(Stored entries)

_ _ _

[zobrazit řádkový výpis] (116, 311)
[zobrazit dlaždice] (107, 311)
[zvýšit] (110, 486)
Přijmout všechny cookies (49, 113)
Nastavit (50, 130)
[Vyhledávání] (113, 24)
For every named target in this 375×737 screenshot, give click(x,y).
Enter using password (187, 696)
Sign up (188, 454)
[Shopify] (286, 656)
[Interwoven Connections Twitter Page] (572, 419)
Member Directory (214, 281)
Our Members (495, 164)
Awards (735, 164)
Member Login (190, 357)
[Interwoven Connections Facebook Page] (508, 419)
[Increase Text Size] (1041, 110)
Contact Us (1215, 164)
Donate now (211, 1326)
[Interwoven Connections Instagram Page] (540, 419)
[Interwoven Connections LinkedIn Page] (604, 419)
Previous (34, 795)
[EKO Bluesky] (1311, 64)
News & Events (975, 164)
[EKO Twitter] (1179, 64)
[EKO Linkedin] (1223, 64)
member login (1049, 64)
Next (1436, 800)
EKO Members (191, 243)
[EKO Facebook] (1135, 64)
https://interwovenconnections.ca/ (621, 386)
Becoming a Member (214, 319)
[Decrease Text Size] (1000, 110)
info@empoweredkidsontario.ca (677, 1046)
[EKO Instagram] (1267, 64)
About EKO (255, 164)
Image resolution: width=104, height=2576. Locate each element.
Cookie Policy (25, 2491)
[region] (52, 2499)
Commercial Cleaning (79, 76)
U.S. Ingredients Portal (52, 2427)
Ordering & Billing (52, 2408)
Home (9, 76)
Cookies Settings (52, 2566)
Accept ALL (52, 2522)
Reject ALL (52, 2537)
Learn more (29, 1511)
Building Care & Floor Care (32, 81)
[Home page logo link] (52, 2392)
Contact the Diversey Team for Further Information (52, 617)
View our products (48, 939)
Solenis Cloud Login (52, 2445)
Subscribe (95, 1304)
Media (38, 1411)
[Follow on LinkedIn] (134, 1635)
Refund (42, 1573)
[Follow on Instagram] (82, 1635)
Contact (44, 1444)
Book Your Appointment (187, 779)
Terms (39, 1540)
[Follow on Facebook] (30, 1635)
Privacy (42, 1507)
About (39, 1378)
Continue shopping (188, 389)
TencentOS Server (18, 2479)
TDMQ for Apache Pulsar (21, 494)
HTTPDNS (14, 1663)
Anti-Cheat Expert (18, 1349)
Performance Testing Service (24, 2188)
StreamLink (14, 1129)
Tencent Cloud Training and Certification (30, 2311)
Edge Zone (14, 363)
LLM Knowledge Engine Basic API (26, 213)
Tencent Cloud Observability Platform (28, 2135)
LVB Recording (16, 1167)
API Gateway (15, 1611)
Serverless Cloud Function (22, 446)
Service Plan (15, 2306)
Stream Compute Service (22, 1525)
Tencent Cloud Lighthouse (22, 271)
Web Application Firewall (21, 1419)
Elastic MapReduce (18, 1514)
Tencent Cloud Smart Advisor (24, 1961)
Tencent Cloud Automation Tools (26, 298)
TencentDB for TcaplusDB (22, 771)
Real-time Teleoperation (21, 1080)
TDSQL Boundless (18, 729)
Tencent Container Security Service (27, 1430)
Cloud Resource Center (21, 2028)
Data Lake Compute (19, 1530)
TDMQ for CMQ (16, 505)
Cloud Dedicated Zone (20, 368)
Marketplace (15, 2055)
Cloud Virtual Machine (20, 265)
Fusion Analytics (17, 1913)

_ _ _

Task statement: Return each line above where the word "Follow" shows up.

Reply to the exercise:
[Follow on LinkedIn] (134, 1635)
[Follow on Instagram] (82, 1635)
[Follow on Facebook] (30, 1635)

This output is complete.